Senate repeals vaccine testing requirement

The U.S. Senate on Sunday revived the Obama-era requirement for vaccines made by big pharmaceutical companies. That happened after the court ruled in a case decided by Republican Justice Anthony Kennedy on Friday that the requirement to test vaccines before they’re on the market was unconstitutional because it exceeded the power of the Food and Drug Administration.

Democrats — particularly some liberal ones — had decried Kennedy’s decision, saying it cleared the way for further weakening of the National Childhood Vaccine Injury Act of 1986, according to CNN Money. In the past week or so, it seemed the court had taken the opposite approach, with a hearing on two other federal cases regarding vaccine science.

“If health authorities want to put vaccines on the market without safety testing first, the federal government should allow that. We don’t think the courts should be involved,” said Democratic Sen.
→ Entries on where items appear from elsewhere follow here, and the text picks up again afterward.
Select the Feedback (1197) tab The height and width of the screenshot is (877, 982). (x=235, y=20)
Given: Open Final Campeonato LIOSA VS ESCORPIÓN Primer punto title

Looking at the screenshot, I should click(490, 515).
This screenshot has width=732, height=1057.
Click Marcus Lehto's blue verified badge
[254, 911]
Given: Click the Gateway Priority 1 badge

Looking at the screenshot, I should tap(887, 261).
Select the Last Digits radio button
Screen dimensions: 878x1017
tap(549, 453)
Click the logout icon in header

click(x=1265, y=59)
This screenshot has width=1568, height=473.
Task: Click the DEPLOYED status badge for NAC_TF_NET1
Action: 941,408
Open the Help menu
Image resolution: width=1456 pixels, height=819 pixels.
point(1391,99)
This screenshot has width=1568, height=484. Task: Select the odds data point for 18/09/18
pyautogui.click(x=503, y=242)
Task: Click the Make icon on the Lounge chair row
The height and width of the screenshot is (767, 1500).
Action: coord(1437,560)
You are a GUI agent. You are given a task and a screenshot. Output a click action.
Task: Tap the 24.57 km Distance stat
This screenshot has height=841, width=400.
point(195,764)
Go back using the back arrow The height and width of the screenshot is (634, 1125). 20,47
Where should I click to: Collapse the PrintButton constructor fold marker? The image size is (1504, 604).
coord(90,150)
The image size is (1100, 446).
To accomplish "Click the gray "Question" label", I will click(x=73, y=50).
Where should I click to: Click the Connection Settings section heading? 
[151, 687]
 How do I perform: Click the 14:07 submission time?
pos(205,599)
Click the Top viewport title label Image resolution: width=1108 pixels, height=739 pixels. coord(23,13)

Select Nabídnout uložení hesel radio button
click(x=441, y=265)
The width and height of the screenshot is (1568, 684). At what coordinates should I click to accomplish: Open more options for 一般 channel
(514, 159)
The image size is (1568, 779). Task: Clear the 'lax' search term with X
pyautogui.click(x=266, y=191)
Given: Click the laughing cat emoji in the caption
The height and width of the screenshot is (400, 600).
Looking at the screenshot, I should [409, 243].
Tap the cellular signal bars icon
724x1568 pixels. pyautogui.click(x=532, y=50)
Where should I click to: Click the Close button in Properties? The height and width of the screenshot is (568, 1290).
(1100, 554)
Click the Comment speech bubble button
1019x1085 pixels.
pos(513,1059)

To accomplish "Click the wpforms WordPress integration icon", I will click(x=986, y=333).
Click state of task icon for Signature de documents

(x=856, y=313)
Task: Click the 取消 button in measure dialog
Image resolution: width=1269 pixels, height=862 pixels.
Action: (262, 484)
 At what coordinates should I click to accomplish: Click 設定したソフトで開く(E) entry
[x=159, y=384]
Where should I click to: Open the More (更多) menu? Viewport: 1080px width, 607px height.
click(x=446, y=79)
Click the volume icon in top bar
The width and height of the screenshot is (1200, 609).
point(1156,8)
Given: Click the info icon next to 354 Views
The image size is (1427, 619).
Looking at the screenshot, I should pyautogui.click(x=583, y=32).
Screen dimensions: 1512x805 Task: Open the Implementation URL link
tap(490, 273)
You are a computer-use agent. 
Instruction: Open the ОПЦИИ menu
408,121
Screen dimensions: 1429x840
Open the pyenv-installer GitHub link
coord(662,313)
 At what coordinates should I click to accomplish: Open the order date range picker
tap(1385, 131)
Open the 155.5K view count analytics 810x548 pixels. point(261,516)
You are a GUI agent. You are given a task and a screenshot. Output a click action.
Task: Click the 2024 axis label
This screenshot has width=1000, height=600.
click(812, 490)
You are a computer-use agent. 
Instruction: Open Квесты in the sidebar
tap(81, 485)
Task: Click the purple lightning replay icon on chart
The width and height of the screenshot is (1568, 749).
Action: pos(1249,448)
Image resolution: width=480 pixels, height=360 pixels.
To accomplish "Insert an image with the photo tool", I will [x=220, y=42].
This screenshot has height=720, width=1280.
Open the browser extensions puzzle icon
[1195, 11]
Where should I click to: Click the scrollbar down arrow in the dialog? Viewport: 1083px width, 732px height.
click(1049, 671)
Jeff Merkley of Oregon, a primary bill sponsor of the legislation.

But Kennedy’s decision in the first case, Taylor v. Florida Association of Life Underwriters, was heavily backed by the pharmaceutical industry, and some thought it signaled a willingness to revisit the mandate in other areas — such as, perhaps, the hotly contested issue of vaccines for autism.

After the decision, Vermont Sens. Patrick Leahy and Bernie Sanders, both Democrats, wrote in a joint statement: “Millions of Americans will now have greater access to vaccines for their families and friends, and Vermont, a state where access to these life-saving products is already made available to the many who need them, will continue to lead the way on the fundamental health care needs of all Vermonters.”

But the wording of Kennedy’s decision makes that ambiguous. For example, Kennedy wrote that there’s no “permanent or enduring economic benefit to the State,” but “while no benefit is created in perpetuity, it would be difficult to point to a procedural or substantive hurdle that inevitably or permanently prevents the state from changing the law to enable this long-term economic benefit.”